◆ **THE TASK**
When the line containing "Where should I" appears in the entries below, begin printing there and stop after the line containing "Tick the Campeggio checkbox"; print each of those lines exactly and no other line.
**** INPUT DATA
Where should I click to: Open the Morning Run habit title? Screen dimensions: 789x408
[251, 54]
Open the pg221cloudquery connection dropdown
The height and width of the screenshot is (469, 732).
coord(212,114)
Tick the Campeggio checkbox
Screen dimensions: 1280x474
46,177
********
**** INPUT DATA
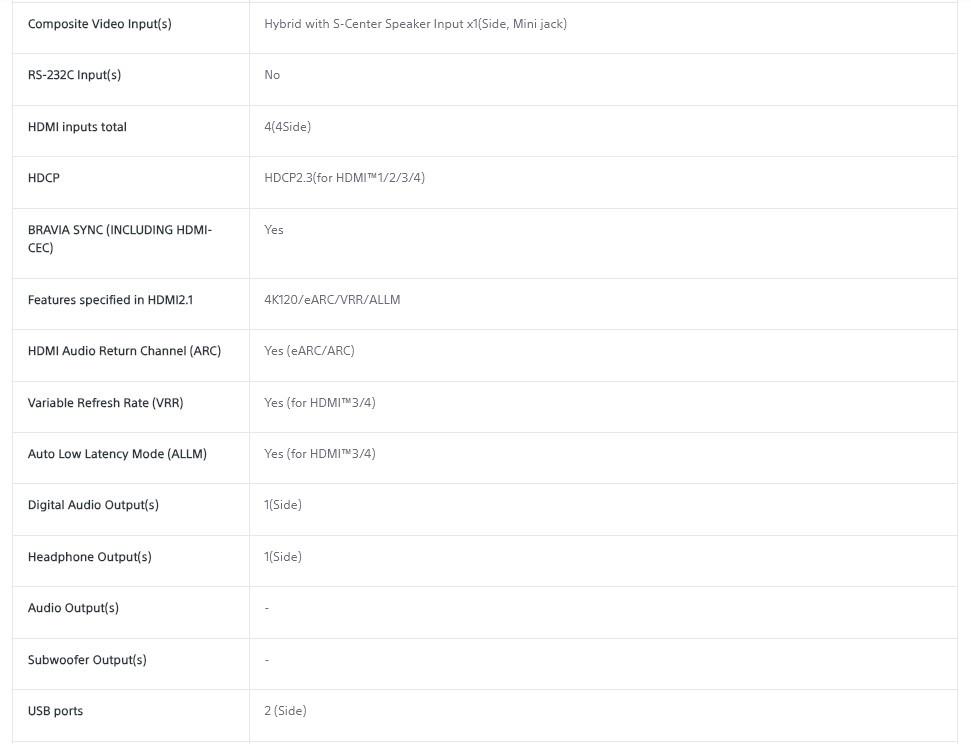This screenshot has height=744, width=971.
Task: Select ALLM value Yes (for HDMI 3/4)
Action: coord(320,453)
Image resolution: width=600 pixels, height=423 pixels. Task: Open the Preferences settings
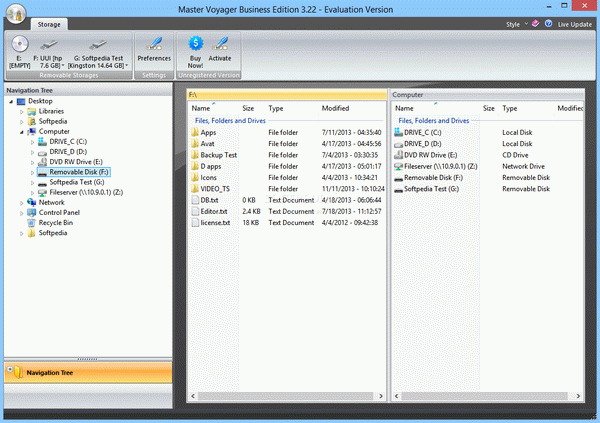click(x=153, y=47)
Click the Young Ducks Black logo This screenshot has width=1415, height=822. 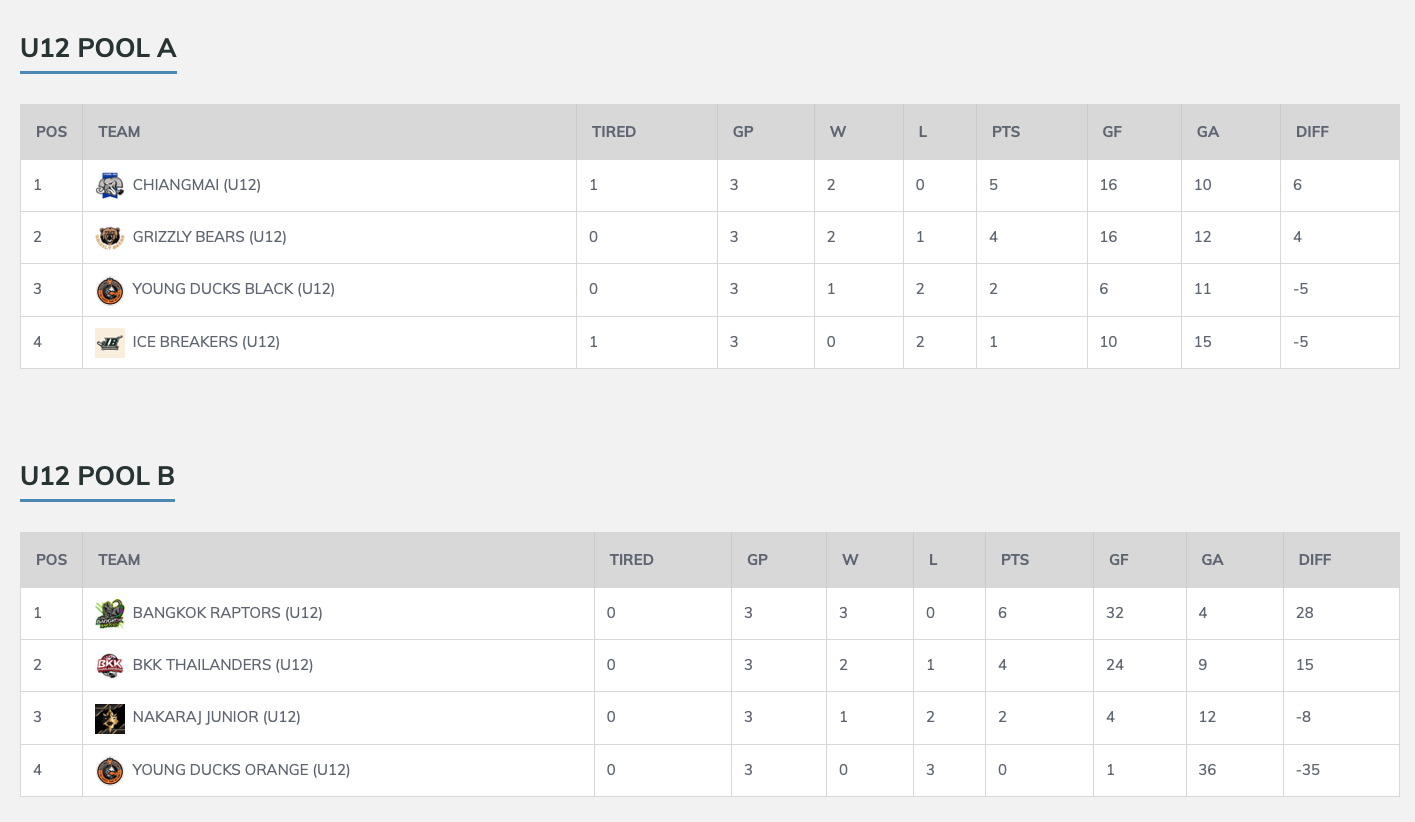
********
**** INPUT DATA
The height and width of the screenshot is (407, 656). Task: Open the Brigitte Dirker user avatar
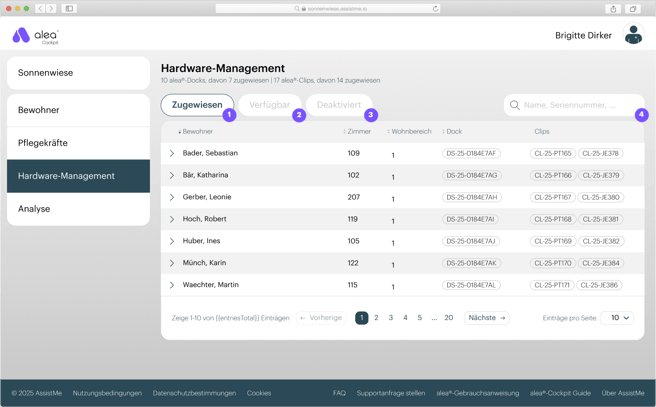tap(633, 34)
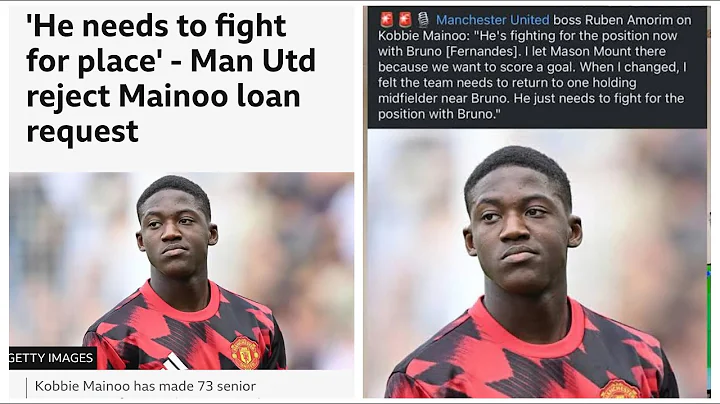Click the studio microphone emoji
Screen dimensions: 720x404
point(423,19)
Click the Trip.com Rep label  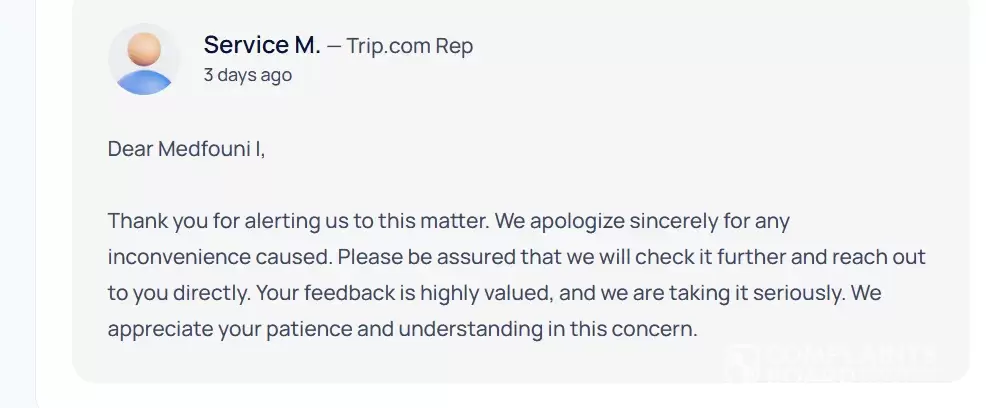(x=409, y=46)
********
◆ **OUTPUT FOR THIS TASK**
Where should I click to: Open the Morning Run habit title? Screen dimensions: 789x408
[251, 54]
Open the pg221cloudquery connection dropdown
The height and width of the screenshot is (469, 732).
coord(212,114)
Tick the Campeggio checkbox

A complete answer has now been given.